-- START OF TEXT SECTION --

The Energy Independence and Security Act of 2007 enacted a federal renewable fuels standard (RFS) in order to increase rural economic activity and reduce U.S. dependence on imported liquid fuels. One mandate contained in the RFS is that the United States will consume 100 million gallons of ethanol produced from cellulose in calendar 2010, rising to 16 billion gallons in calendar 2025. In order to qualify as cellulosic ethanol, the fuel must be derived from any cellulose, hemicelluloses, or lignin that is derived from renewable biomass and that has lifecycle greenhouse gas emissions that are 60 percent less than baseline (i.e. gasoline) greenhouse gas emissions.
This looming mandate, combined with the continuing food vs. fuel debate, has resulted in increased interest in cellulosic ethanol production. The potential feedstocks for cellulosic ethanol are many and varied, from specialty energy crops, such as miscanthus, to crop residue, such as corn cobs and stover, or municipal waste. This report was commissioned to analyze the availability, cost, and potential environmental effects of potential agricultural feedstocks for cellulosic ethanol production in northwest Ohio—specifically the counties of Allen, Defiance, Erie, Fulton, Hancock, Hardin, Henry, Huron, Lucas, Ottawa, Paulding, Putnam, Sandusky, Seneca, Van Wert, Williams, Wood, and Wyandot.
Of the potential feedstocks, this study analyzes corn stover, corn cobs, wheat straw, and miscanthus. Switchgrass was not analyzed, as most observers believe that miscanthus is, in the long run, a better cellulosic feedstock. Soybean straw was omitted because the extremely low quantity available per acre makes its use as a feedstock undesirable for all but the most pathological price scenarios.
This study builds on the previous work of Jeanty and Hitzhusen to estimate quantities available. For each potential feedstock, a number of dimensions will; be presented: production season, current production and use, prices, changes required for commercial-scale production, and the environmental effects of production. Finally, quantities, by county, of each type of biomass are presented.

-- END OF TEXT SECTION --
-- START OF GIVEN ENTRIES --

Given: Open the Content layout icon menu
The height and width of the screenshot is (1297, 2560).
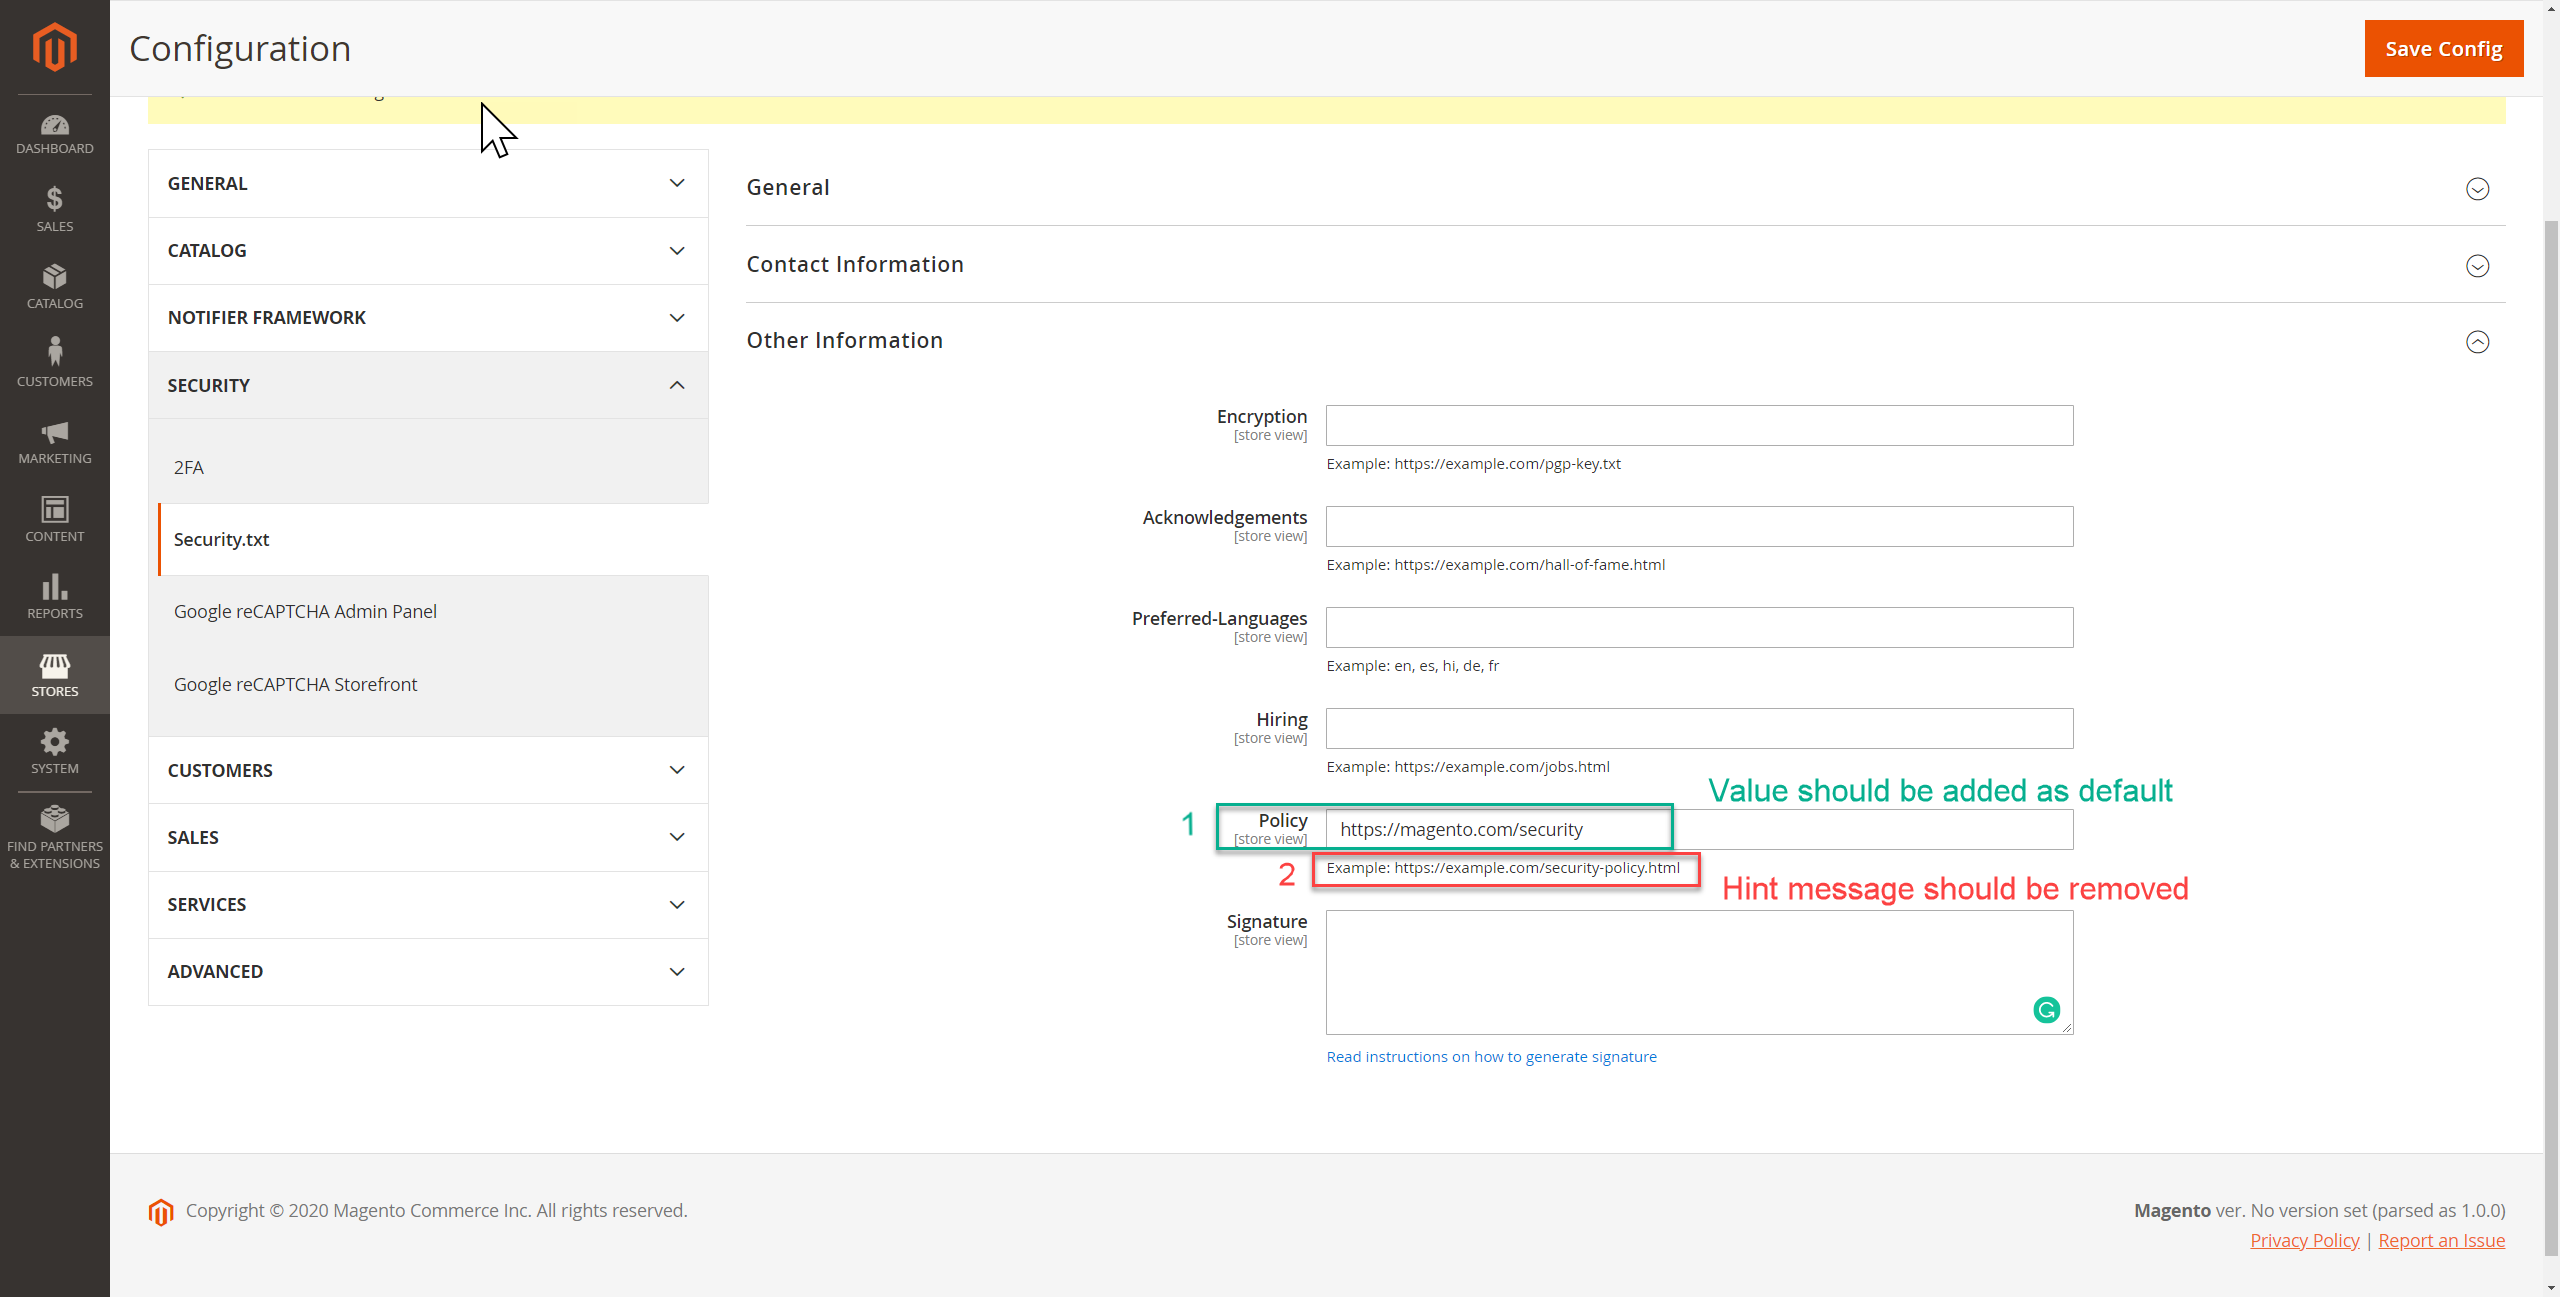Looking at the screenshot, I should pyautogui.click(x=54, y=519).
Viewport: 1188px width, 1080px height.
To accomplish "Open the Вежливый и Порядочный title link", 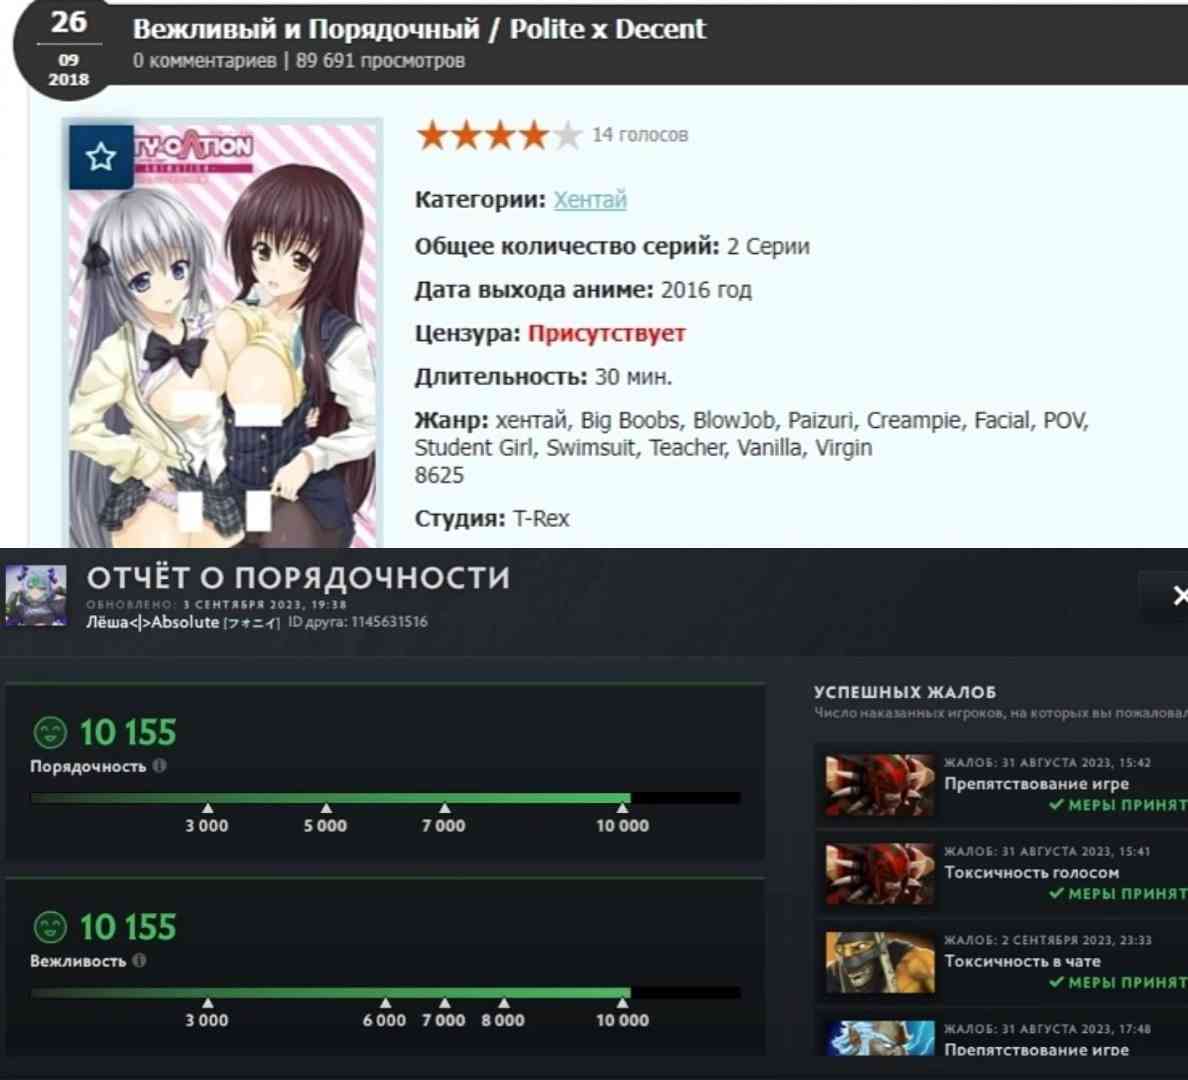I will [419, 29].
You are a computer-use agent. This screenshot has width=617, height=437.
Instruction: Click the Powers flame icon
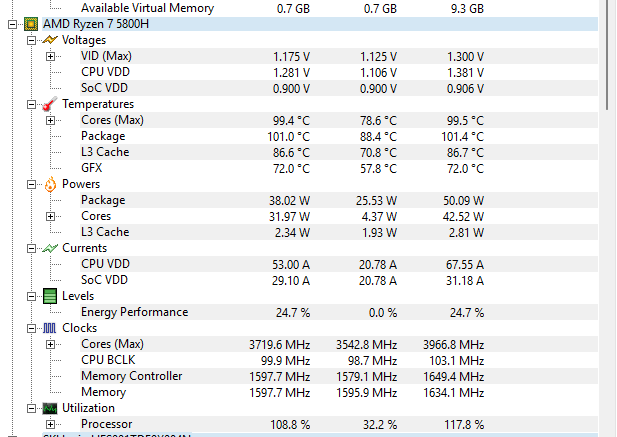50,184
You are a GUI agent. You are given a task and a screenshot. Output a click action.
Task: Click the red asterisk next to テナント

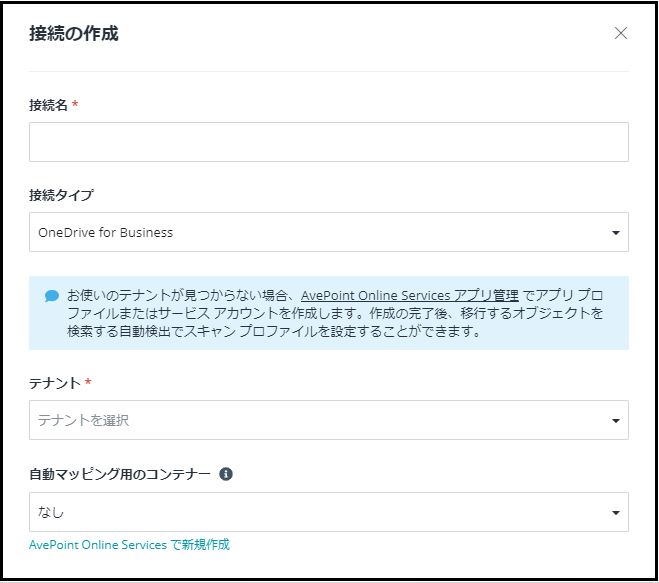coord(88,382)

-- END OF GIVEN ENTRIES --

PROBLEM TO WORK ON: Resume the report on cellulosic ethanol feedstocks in northwest Ohio, starting after its final sentence.

TASK RESULT:
The corn plant can generally be divided into two parts for the purposes of biofuels: the kernels and everything else. The kernels, or grain, are very high in starch, and are desirable as an energy source for animal feed, human food use, and ethanol production. The remainder of the plant, consisting of the cob, stalks, and leaves, are collectively referred to as stover. The stover is high in cellulose, hemicelluloses, and lignin, and is therefore a potentially rich source of energy for cellulosic ethanol production.
In northwest Ohio, corn stover production season begins in late September when early maturity varieties of corn begin to be harvested. Stover harvest can continue throughout the fall and early winter. Harvest is only possible when soil moisture levels are acceptable for field operations—when soil moisture levels are too high, harvesting equipment excessively compresses the soil, adversely affecting yields in the following year. Wet soil conditions make it unlikely that stover could be harvested in the early spring and as soon as moisture falls to acceptable levels, planting operations will begin. For these reasons, most believe that stover will either need to be harvested simultaneously with the corn, or soon after.
At this time, we estimate that no more than one percent of the stover in northwest Ohio is actually harvested. This stover is typically collected into large round bales used for feed and bedding in cattle and dairy operations.
Current forage harvesting equipment can create large round bales or large square bales. Large round bales are 5–7 feet wide and 5–7 feet in diameter, depending on the equipment manufacturer, and typical y weigh 1,200–2,000 pounds. Large square bales typically measure 3 x 3 x 8 feet to 4 x 4 x 8 feet and weigh 1,000–1,500 pounds. Large square bales are more compact for handling and storage. The machinery needed for harvest is an adequately powered tractor, a large bailer, and a forklift to load bales on flatbed trailers for transportation. All of this equipment is already relatively common in northwest Ohio. A large cellulosic industry would require additional purchases, but current infrastructure could likely support a modestly sized industry. According to Larson, English, and Lambert (2007), in order to achieve significant stover harvesting, $30 to $45 per dry ton needed to be offered to the farmer excluding transportation costs. As offered prices increased, the limiting factor to quantities available became the time available for harvest.
From the field to on-farm storage will require flat-bed wagons or flat-bed tractor-trailer combinations. Long-term storage will require a high roof pole barn that can accommodate the dimensions of bales stacked as high as forklift capacity. The flooring of the barn must be specially constructed to prevent moisture build-up that would cause bales to mold or rot. While expensive, concrete flooring is likely to be the most reasonable option.
Corn cobs are frequently mentioned as a source of cellulosic material for ethanol production instead of stover. The primary advantage of cobs is that they are relatively denser than stover and they contain fewer nutrients; therefore, harvesting cobs has less adverse impact on soil quality. The primary disadvantage of harvesting cobs is that they must be harvested simultaneously with corn, and specialized machinery will be required to harvest cobs with sufficient speed so as not to slow the corn harvest, and in sufficient quantity.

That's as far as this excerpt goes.